Vetter, et al.  reported a case of a 89-year-old female who underwent a robotic-assisted laparoscopic hysterectomy with bilateral salpingo-oophorectomy, omentectomy, pelvic lymph node dissection, and anterior/posterior colporrhaphy for uterine carcinosarcoma and pelvic organ prolapse. The total operative time was 260 minutes, including 150 minutes of pneumoperitoneum at 14 mmHg with the patient in steep Trendelenburg. Five laparoscopic ports were used. On postoperative day one, she presented with right lower extremity pain. On physical examination, her blood pressure was hypertensive at 148/92, but her vitals were otherwise within normal limits. Crepitus was noted at the right lateral malleolus and extended into her knee. Radiography of the right ankle revealed subcutaneous emphysema posterior to the tibia. Doppler ultrasound examination of her lower extremity was negative for deep venous thrombosis. Further examinations of the patient revealed an incisional hernia at the site of a prior appendectomy. It was proposed that this disruption of the fascial planes provided a means for retained carbon dioxide in the peritoneum to diffuse into the right lower extremity. She was diagnosed with iatrogenic subcutaneous emphysema and treated with compression stockings and cold compresses. The remainder of her postoperative course was uneventful, and she was discharged home on postoperative day three. At her three-week postoperative follow-up, there was complete resolution of her symptoms.
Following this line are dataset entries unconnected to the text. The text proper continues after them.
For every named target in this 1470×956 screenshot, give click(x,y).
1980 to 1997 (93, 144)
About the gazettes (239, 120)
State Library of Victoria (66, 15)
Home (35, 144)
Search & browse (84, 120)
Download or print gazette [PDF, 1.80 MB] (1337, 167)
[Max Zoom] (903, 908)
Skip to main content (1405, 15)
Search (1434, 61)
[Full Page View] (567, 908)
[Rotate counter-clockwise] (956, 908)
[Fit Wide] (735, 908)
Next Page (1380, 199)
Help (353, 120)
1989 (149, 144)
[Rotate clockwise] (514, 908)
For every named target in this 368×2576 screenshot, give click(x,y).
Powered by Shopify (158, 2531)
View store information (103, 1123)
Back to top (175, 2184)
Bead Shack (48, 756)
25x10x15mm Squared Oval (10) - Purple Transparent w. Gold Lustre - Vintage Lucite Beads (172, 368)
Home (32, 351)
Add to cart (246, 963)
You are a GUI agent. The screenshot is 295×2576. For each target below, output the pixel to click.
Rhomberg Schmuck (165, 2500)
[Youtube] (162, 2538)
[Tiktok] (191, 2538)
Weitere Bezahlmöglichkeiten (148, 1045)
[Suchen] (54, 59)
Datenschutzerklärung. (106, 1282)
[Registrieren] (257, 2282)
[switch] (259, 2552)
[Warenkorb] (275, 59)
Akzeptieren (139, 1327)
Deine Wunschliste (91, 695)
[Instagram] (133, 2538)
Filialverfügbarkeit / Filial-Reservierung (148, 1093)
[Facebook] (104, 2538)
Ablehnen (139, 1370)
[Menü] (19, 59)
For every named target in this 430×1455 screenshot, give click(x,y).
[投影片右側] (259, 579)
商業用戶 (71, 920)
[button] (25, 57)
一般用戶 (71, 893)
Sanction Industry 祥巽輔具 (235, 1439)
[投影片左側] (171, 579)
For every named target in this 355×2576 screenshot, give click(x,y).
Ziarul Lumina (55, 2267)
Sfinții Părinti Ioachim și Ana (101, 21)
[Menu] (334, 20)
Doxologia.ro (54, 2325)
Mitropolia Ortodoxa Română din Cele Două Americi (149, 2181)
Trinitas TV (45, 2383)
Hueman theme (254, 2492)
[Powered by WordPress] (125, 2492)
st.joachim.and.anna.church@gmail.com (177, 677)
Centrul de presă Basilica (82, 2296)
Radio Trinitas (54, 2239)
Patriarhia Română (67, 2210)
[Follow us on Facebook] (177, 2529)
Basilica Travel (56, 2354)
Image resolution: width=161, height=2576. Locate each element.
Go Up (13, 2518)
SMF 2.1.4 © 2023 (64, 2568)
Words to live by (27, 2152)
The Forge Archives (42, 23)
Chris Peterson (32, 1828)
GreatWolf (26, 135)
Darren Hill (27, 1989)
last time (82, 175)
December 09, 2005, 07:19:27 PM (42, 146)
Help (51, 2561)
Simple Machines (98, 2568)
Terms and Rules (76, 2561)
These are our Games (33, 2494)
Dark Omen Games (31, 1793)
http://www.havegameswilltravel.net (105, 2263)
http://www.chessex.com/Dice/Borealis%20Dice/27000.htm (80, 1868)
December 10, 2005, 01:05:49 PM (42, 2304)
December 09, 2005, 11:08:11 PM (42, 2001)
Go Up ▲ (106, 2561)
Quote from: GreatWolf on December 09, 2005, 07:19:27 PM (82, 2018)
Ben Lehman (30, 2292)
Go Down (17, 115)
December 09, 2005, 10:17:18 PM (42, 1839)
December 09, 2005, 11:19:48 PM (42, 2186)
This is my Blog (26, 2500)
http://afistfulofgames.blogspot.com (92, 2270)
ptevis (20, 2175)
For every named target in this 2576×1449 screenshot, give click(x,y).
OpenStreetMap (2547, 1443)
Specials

Patti, et al.  reported a case of a 62-year-old female who presented to the emergency department on postoperative day two status post a robotic-assisted laparoscopic supracervical hysterectomy with sacrocolpopexy. Her postoperative course was otherwise unremarkable. Her chief complaint in the emergency department was substernal pleuritic chest pain radiating to both shoulders, along with a subcutaneous "crunching" sensation on her neck and torso. On physical examination, her vital signs were within normal limits and the only significant finding was diffuse crepitus of the mandible, neck, anterior chest, abdomen, and bilateral thighs. Computed tomography angiography of the chest, abdomen, and pelvis revealed subcutaneous emphysema of the thoraco-abdominopelvic wall, in addition to pneumoperitoneum, pneumomediastinum, and a right apical pneumothorax. Doppler ultrasound examination did not reveal any underlying thrombosis of the distal deep veins. She had admitted for observation, treated with oxygen via nasal cannula for the pneumothorax, and discharged without any complications on hospital day two.
1. Carbon dioxide insufflation is used to create pneumoperitoneum during robotic-assisted laparoscopic procedures.
2. Consider iatrogenic subcutaneous emphysema as part of your differential in a patient presenting with lower extremity pain and swelling after a recent robotic-assisted laparoscopic hysterectomy.
3. Use conservative management for iatrogenic subcutaneous emphysema, as the condition is self-limited.
4. Steps that can be taken to reduce the incidence of iatrogenic subcutaneous emphysema include decreasing operative time, reducing the number of laparoscopic ports, maintaining low pneumoperitoneum pressure, and minimizing dissection of the infundibulopelvic ligament (during hysterectomy and salpingo-oophorectomy).